Pendidikan karakter bukan sekedar
mengajarkan mana yang benar dan mana yang salah, lebih dari itu, pendidikan
karakter menanamkan kebiasaan (habituation)
dan penanaman (inculcating) tentang
hal mana yang baik sehingga peserta didik menjadi paham (kognitif) tentang mana
yang benar dan salah, mampu merasakan (afektif) nilai yang baik dan biasa
melakukannya (psikomotor). Pendidikan karakter merupakan upaya-upaya yang
dirancang dan dilaksanakan secara sistematis untuk membantu peserta didik
memahami nilai-nilai perilaku manusia yang berhubungan dengan Tuhan Yang Maha
Esa, diri sendiri, sesama manusia, lingkungan, dan kebangsaan yang terwujud
dalam pikiran, sikap, perasaan, perkataan, dan perbuatan berdasarkan
norma-norma agama, hukum, tata krama, budaya, dan adat istiadat. Dengan
demikian apa yang dikumandangkan oleh Presiden Sukarno pada HUT RI ke 22 dapat
terwujud, dan Indonesia menjadi bangsa
yang besar dan berkarakter, mampu bersaing dengan bangsa – bangsa lain. Lebih
jauh daripada itu adalah terciptanya masyarakat yang santun, berkepribadian
luhur dan makmur, sejahtera serta bahagia.

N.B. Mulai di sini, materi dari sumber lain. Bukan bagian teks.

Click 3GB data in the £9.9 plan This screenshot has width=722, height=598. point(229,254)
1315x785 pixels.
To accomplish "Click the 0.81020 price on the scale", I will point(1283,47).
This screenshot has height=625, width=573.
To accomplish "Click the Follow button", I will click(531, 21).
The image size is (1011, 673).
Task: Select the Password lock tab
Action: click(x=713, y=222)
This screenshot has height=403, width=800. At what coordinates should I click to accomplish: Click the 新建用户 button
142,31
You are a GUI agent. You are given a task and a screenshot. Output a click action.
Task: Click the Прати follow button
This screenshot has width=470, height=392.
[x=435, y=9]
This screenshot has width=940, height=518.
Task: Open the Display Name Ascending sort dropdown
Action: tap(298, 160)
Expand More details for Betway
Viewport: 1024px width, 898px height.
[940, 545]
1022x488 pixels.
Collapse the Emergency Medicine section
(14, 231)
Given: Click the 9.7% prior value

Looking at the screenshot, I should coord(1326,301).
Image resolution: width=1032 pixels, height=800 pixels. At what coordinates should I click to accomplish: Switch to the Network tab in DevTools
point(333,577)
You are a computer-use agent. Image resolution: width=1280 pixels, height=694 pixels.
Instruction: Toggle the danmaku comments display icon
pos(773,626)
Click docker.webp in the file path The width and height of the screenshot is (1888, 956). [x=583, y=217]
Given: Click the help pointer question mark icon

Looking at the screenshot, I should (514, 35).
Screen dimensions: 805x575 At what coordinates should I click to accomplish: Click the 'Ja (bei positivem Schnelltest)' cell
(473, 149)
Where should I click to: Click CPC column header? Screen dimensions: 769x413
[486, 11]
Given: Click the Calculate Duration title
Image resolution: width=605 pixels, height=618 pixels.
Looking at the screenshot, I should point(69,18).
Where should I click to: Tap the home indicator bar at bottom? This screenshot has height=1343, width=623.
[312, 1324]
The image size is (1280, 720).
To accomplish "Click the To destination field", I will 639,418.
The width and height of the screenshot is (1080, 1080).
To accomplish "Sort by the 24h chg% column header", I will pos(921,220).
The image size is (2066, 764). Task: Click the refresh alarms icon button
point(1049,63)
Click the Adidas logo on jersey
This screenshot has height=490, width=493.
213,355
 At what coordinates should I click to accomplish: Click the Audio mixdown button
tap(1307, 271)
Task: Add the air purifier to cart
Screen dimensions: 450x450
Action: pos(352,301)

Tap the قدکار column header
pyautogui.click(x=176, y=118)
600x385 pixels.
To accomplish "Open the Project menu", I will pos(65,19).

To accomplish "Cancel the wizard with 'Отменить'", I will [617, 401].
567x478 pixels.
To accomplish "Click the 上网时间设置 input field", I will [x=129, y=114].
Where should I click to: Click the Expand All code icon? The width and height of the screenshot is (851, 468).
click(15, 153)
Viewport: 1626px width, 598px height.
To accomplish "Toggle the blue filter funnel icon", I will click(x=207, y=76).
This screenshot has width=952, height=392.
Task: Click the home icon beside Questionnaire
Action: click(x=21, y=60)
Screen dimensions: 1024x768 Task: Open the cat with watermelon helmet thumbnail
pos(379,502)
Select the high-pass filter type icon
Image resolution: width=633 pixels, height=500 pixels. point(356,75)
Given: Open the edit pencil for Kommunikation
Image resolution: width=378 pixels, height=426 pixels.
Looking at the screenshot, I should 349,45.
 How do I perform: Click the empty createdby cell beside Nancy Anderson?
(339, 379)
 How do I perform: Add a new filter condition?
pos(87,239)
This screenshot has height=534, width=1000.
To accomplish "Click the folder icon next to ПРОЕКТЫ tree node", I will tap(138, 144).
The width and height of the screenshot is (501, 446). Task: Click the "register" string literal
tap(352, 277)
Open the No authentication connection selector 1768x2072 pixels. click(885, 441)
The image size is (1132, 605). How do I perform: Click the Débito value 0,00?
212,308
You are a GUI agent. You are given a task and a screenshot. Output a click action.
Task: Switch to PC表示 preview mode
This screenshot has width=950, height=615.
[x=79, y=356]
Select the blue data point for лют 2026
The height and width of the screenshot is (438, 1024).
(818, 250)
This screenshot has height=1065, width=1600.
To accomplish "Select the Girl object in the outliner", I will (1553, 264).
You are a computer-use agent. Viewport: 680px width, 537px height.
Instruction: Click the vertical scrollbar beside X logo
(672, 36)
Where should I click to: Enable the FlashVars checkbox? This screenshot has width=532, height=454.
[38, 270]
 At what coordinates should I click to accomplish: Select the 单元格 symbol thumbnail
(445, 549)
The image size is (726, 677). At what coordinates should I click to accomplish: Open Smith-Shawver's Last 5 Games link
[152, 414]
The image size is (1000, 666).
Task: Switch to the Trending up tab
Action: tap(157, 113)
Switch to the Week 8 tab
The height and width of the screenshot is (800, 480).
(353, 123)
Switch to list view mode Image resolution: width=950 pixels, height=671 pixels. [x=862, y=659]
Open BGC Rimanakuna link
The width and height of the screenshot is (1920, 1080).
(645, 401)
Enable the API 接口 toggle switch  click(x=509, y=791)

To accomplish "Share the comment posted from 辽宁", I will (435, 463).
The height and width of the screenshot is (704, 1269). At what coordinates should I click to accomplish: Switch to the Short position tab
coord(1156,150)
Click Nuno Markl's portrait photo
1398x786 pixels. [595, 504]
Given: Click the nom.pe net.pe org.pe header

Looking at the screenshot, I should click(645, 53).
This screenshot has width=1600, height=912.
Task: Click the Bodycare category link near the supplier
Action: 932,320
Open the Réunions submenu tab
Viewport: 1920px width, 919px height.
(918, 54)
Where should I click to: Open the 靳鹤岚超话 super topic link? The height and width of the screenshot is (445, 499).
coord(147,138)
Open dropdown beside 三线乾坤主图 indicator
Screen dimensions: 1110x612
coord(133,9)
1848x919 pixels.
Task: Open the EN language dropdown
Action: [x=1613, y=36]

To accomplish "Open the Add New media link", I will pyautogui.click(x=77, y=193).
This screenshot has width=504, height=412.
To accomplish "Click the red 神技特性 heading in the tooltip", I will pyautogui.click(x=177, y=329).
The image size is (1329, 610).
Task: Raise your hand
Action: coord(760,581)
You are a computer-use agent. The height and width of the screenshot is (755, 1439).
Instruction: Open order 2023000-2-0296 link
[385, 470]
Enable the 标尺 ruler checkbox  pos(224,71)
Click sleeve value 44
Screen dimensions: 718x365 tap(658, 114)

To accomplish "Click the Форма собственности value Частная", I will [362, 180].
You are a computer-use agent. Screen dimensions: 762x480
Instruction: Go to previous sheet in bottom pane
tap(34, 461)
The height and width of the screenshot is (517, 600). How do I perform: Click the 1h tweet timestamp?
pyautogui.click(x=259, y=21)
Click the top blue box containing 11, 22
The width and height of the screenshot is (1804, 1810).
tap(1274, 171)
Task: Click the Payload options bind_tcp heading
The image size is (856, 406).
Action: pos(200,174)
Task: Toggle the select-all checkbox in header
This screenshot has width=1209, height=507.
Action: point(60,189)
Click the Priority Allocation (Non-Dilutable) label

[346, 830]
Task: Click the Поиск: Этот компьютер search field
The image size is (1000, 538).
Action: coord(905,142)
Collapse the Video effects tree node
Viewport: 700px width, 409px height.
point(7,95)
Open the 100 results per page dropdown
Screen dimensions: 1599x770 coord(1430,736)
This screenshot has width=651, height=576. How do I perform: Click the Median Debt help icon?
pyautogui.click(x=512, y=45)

Guru adalah salah satu komponen
negara yang bertugas untuk dapat membentuk karakter bangsa melalui dunia
pendidikan secara formal. Tantangan mulia ini menjadi bagian integral menuju
tujuan pendidikan nasional sebagaimana termaktub dalam UU No. 20 tahun 2003
tentang Sistem Pendidikan Nasional maupun amanat UUD 1945 menjadi landasan konstitusional
Negara Republik Indonesia. Oleh karena itu, langkah nyata meski kecil menuju
perbaikan lebih utama dari pada tidak
berbuat apapun untuk perbaikan bangsa ini.